Traded Miguel Cairo and Bill Risley to the Toronto Blue Jays. Received Edwin Hurtado and Paul Menhart.
August 1996:
Traded a player to be named later to the Minnesota Twins. Received Dave Hollins. The Seattle Mariners sent David Ortiz (September 13, 1996) to the Minnesota Twins to complete the trade.
December 1996:
Traded Sterling Hitchcock to the San Diego Padres. Received Scott Sanders.
July 1997:
Traded Derek Lowe and Jason Varitek to the Boston Red Sox. Received Heathcliff Slocumb.

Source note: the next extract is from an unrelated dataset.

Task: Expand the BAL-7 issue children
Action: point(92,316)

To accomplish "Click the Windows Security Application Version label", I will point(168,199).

Traded Jose Cruz to the Toronto Blue Jays. Received Paul Spoljaric and Mike Timlin.
August 1997:
Traded players to be named later to the Minnesota Twins. Received Roberto Kelly. The Seattle Mariners sent Joe Mays (October 9, 1997) and Jeromy Palki (minors) (October 9, 1997) to the Minnesota Twins to complete the trade.

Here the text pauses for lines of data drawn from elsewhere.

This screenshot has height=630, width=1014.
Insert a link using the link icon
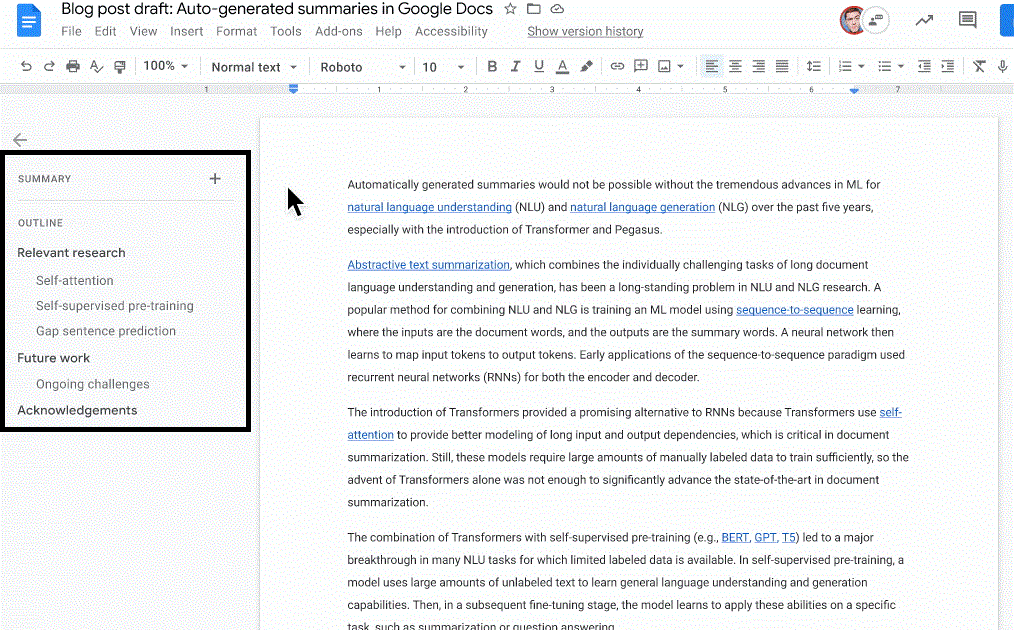(617, 67)
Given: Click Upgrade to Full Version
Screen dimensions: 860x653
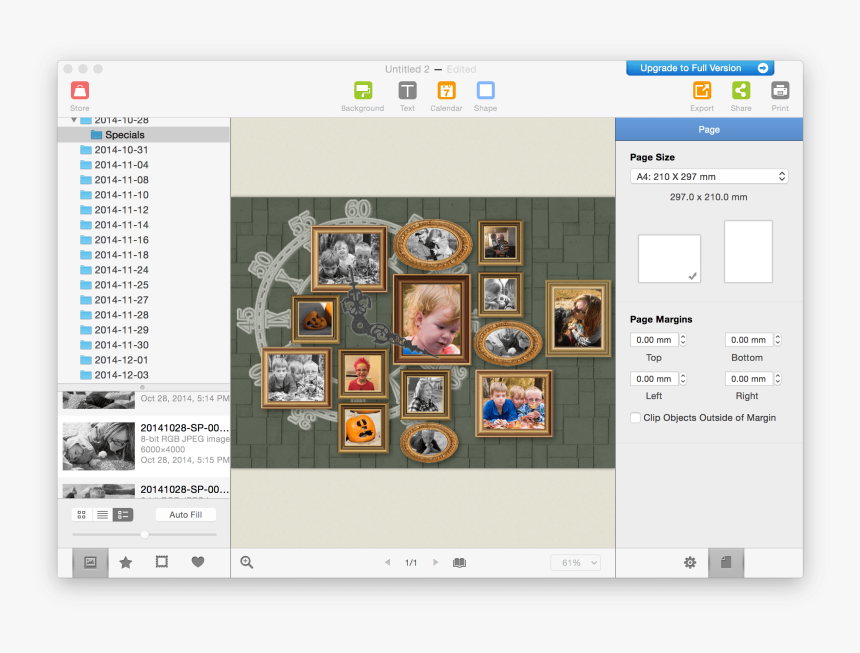Looking at the screenshot, I should coord(700,68).
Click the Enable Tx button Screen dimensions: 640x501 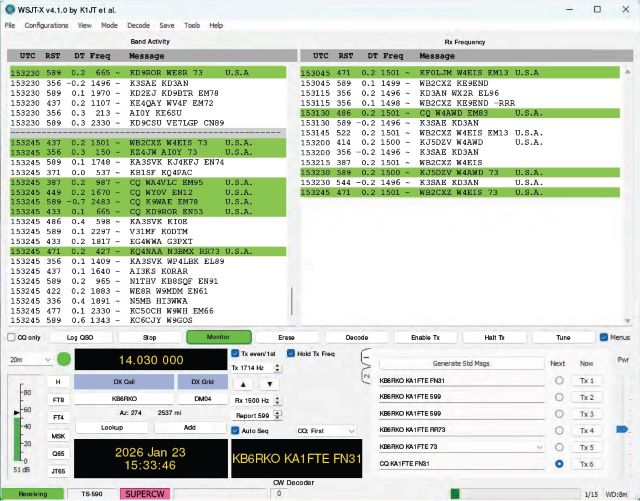(x=425, y=338)
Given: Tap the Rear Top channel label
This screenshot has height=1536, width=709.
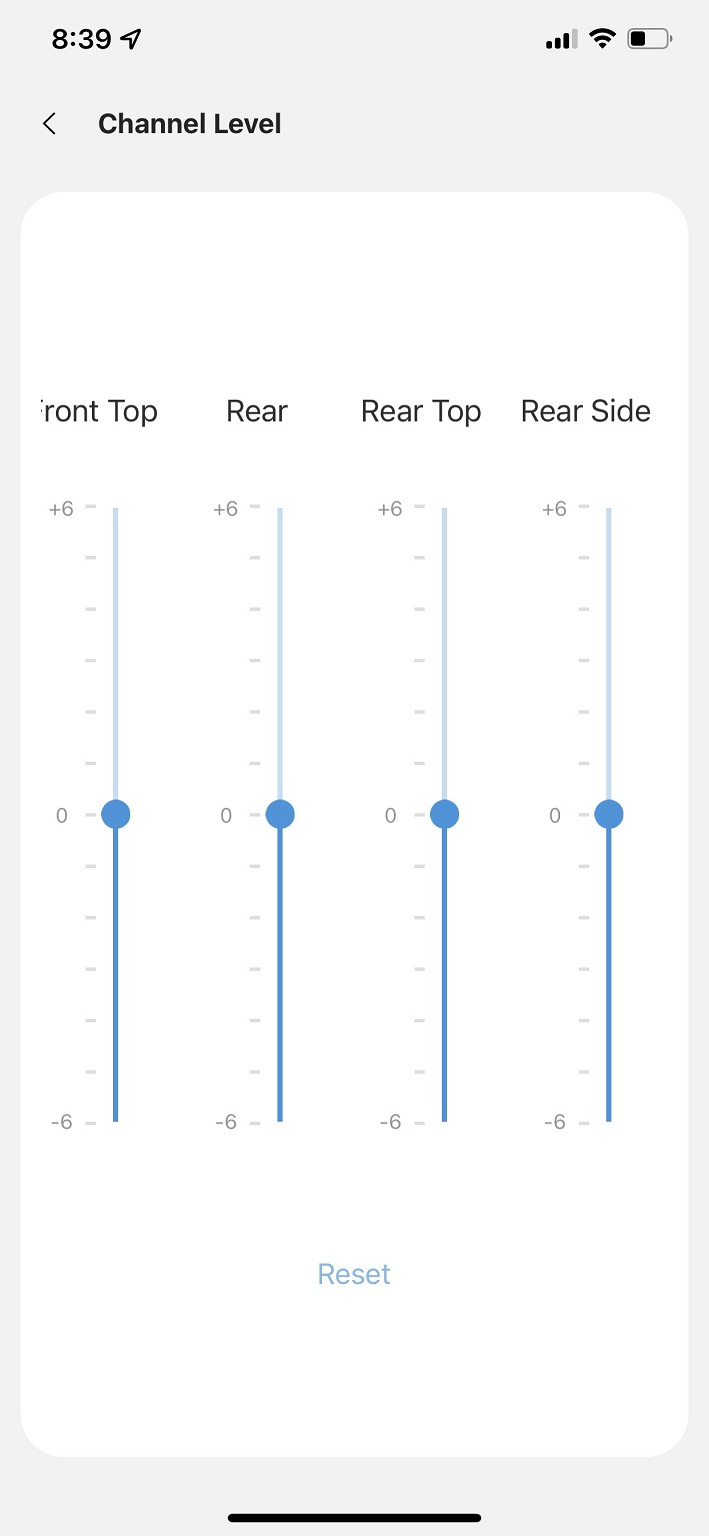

But one of the underrated flaws of that team, in retrospect, was the failure to give a longer shot to a talented young player moldering on the team’s bench. Raul Ibanez in 1996 was 24 years old and coming off an age 22 season batting .312/.375/.486 and age 23 season batting .332/.395/.612 in A ball. Over the five seasons that followed – age 24-28, the years that should have been his major league prime – Ibanez would be given 518 plate appearances with the Mariners, just over 100 a year, before leaving for the Royals as a free agent. Ibanez, of course, would go on to stardom with the Royals (he drove in 103 runs in 2002) and return as a free agent after three years there. From age 30-37, Ibanez would bat .290/.351/.489, averaging 97 RBI a year. He’s still playing at 40; at last check, he’s slugging .500 and on pace to drive in 99 runs, although it’s early yet.
To be fair, Ibanez didn’t distinguish himself in his cups of coffee, batting just .241/.295/.383. He would bat .297/.364/.447 and .304/.349/.498 in 1996-97, mostly at AAA Tacoma, and struggle to a .216/.301/.363 line in a half-season’s work in 1998 before spending most of the rest of the period with the big club.

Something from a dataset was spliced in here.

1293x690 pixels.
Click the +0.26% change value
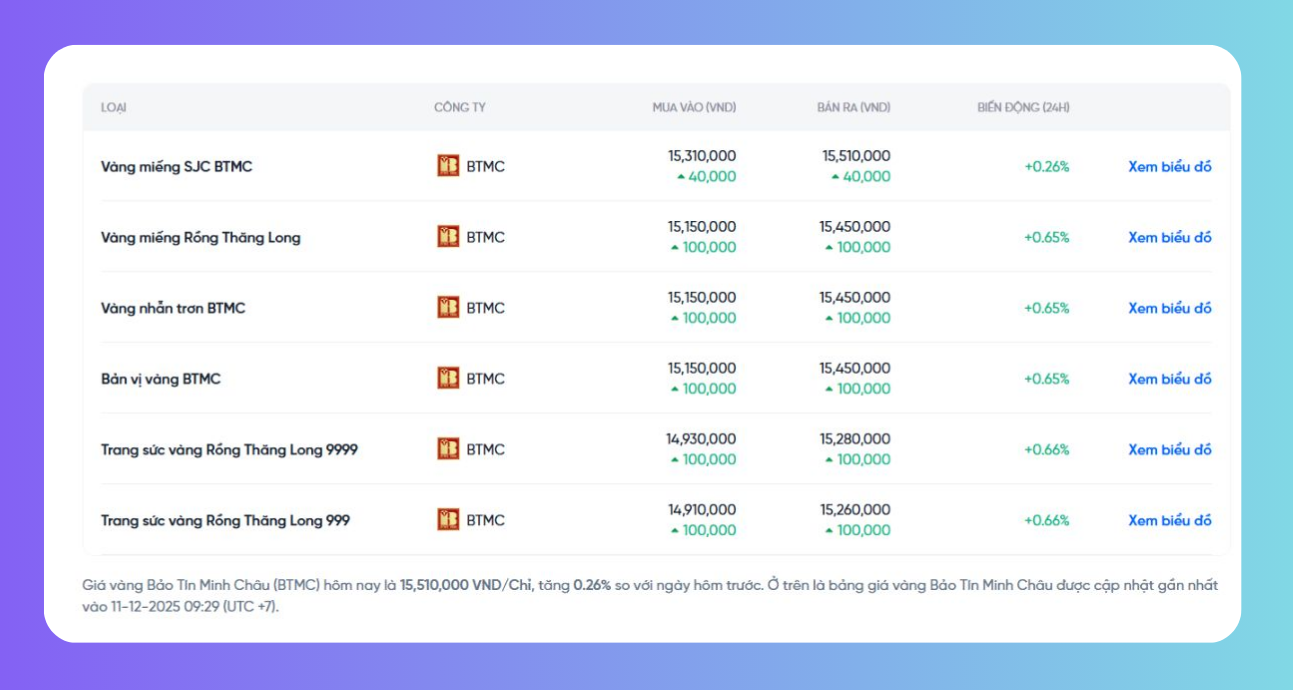point(1046,167)
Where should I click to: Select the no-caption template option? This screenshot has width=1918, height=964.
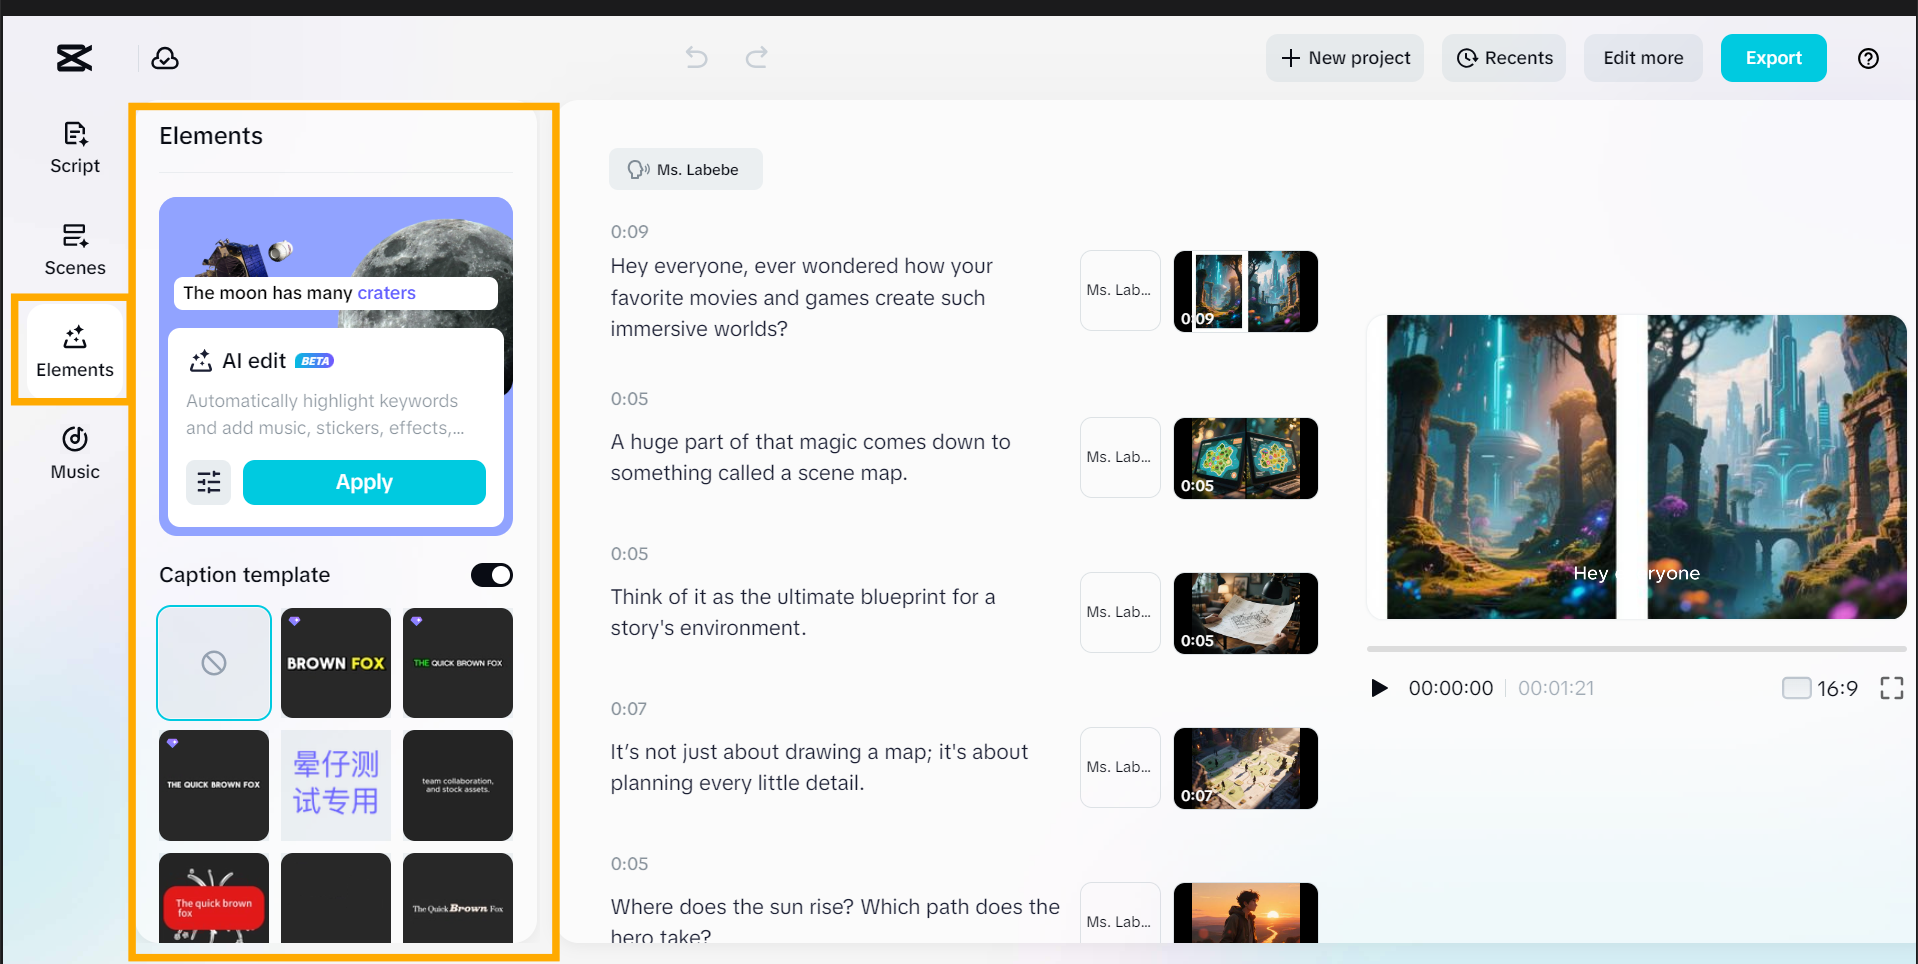pos(214,663)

Still, you have to wonder how much worse the Mariners would have done if they’d just slapped Ibanez (or Cruz, for that matter) into the big league lineup in 1996 and left him there to work through the learning curve. Here’s how the team’s endless revolving door of left fielders (including Ibanez as well as Cruz, Rickey Henderson, Stan Javier, Al Martin, Mark McLemore, Brian Hunter, Butch Huskey, John Mabry, Glenallen Hill, Shane Monahan, Rich Amaral, Rob Ducey, Lee Tinsley, Roberto Kelly, Mark Whiten, Darren Bragg, and Alex Diaz) hit over those five seasons:

Year PA AB H 2B 3B HR R RBI BB SO SB CS GDP Avg OBP SLG OPS+
1996 697 608 155 25 4 23 103 76 67 121 20 7 9 .255 .336 .423 85
1997 665 612 164 34 4 24 84 78 41 133 16 5 13 .268 .314 .454 97
1998 651 608 168 40 4 17 76 76 33 127 10 4 15 .276 .315 .439 91
1999 712 658 158 15 5 12 96 64 41 111 42 7 12 .240 .281 .333 52
2000 762 645 164 23 6 11 117 59 103 108 42 14 12 .254 .356 .360 74
Avg 697 626 162 27 5 17 95 71 57 120 26 7 12 .258 .321 .400 79

(The walks column makes it pretty apparent when Rickey hit town).
Even the 2001 team never really solved the LF problem, splitting time among Martin, McLemore and Javier (combined LF batting line: .256/.350/.364, although they probably contributed more to the team’s historically effective team defense than Ibanez would have), and adding Ruben Sierra and Willie Bloomquist to the mix in 2002 (combined LF batting line: .277/.365/.424) before giving the job to Randy Winn in 2003, then shifting Winn to center to finally install Ibanez in 2004.